08/12/2016 12:34 -02 | Atualizado 08/12/2016 12:34 -02
EVARISTO SA via Getty Images
Brazilian President Michel Temer delivers a speech during a ceremony with high ranking military officers at Planalto Palace in Brasilia on December 7, 2016. / AFP / EVARISTO SA (Photo credit should read EVARISTO SA/AFP/Getty Images)

O escândalo que levou à demissão dos ministros Marcelo Calero (Cultura) e Geddel Vieira Lima (Secretaria de Governo) motivou mais um pedido de impeachment do presidente Michel Temer.

O pedido articulado por parlamentares da oposição e assinado por representantes de movimentos sociais foi protocolado na Câmara dos Deputados nesta quinta-feira (8).

O documento é assinado por organizações como a União Nacional dos Estudantes (UNE), Movimento dos Sem Terra (MST), Central Única dos Trabalhadores (CUT) e pelos juristas Carolina Proner, Juvelino Strozacke, Leonardo Yarochevski e Marcelo Neves.
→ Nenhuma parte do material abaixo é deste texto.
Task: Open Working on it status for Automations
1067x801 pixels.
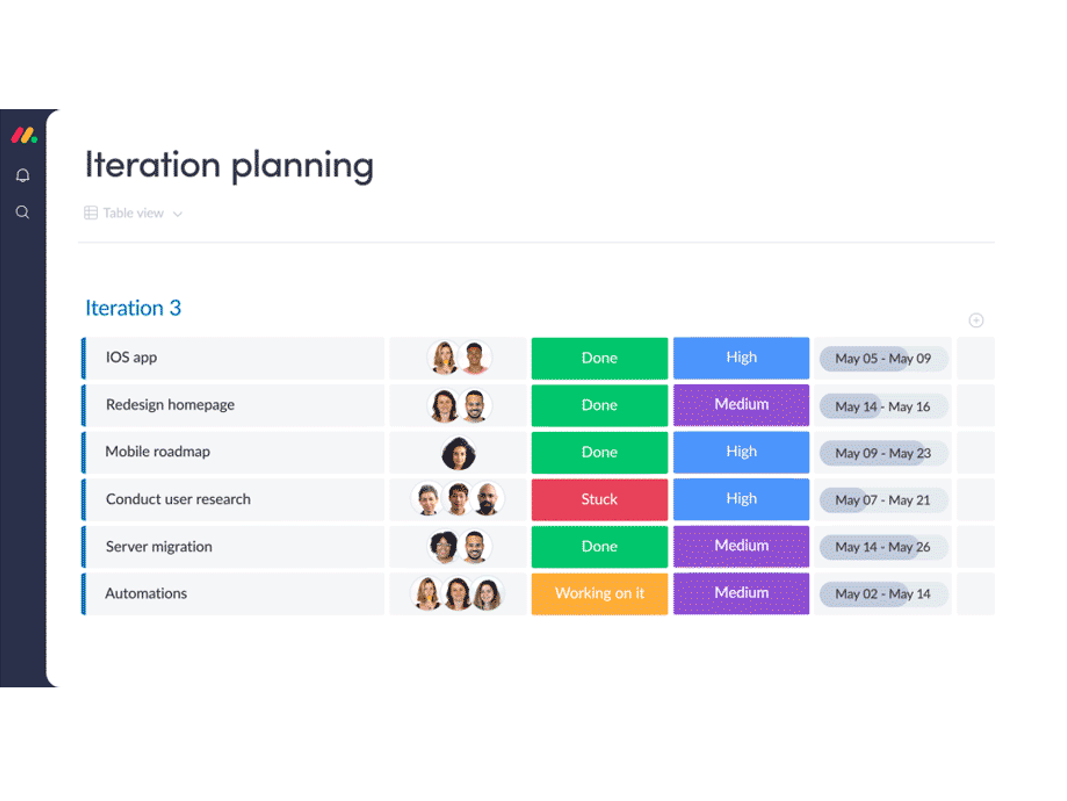Action: [599, 594]
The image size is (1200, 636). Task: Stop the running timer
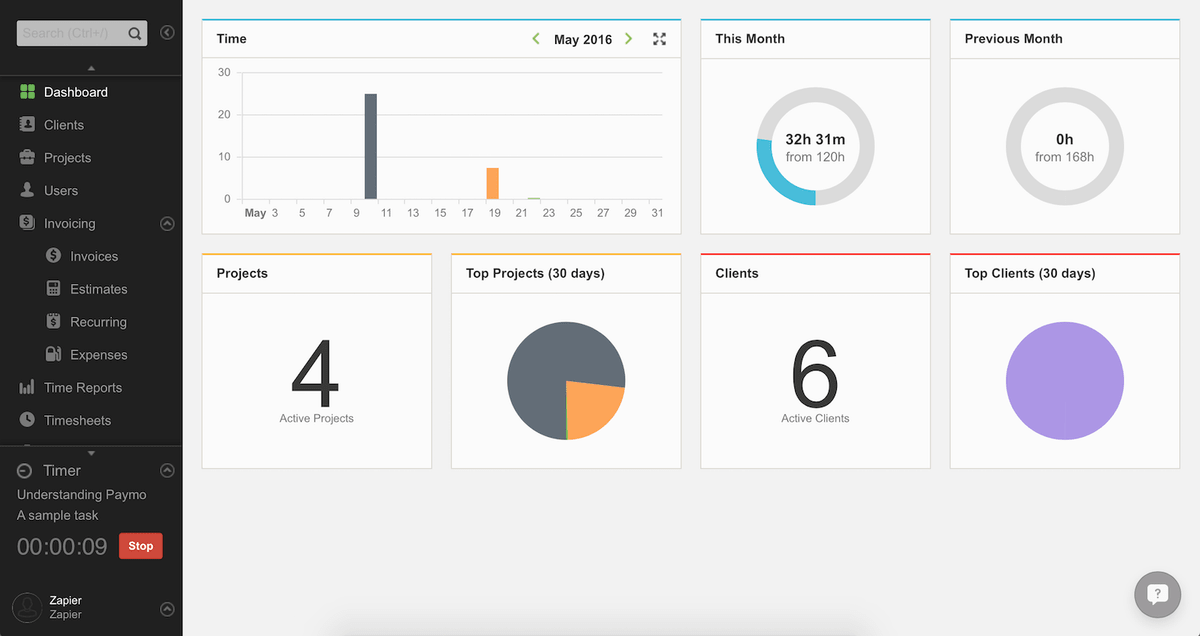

Eles argumentam que Temer cometeu crime de responsabilidade, advocacia administrativa, infringiu a Lei 12.813 de 2013, que trata de conflito de interesses, e é acusado de concussão, que é exigir para si ou para outrem, direta ou indiretamente, vantagem indevida.

"A conduta do presidente da República apequenou a instituição e o País que representa e comunicou à sociedade a absoluta inversão de valores que devem orientar a postura de um chefe de governo e de Estado. O denunciado ocupou sua agenda em duas ocasiões com o Ministro de Estado da Cultura para tratar de um conflito provocado por outro ministro movido declaradamente por um interesse pessoal. ", diz o texto.

O ex-ministro da Cultura, Marcelo Calero, acusa o presidente de pressioná-lo para autorizar a construção do empreendimento de luxo do La Vue Ladeira da Barra, em Salvador (BA), onde Geddel tinha uma promessa de compra de imóvel. A obra havia sido barrada pelo Instituto do Patrimônio Histórico e Artístico Nacional (Iphan).

Temer admitiu ter recomendado que Calero procurasse a Advocacia-Geral da União (AGU) para tratar do caso, o que caracteriza crime de responsabilidade, de acordo com os juristas, pela "tentativa de pressionar Calero a divergir da posição do Iphan e desencadear ações que beneficiassem o interesse privado de Geddel", diz o documento.

A oposição argumenta que Temer devia ter tomado as providências para apurar a conduta de Geddel em vez de pressionar Calero.

O pedido também afirma que o titular da Casa Civil, Eliseu Padilha, e o assessor Gustavo Rocha, que também orientaram a consulta à AGU, demonstram "conduta omissiva" do presidente.

Em 28 de novembro, o PSOL protocolou um pedido de impeachment contra o Temer pelo mesmo motivo. Ambos os casos dependem de autorização do presidente da Câmara, Rodrigo Maia (DEM-RJ), aliado de Temer, para seguirem adiante.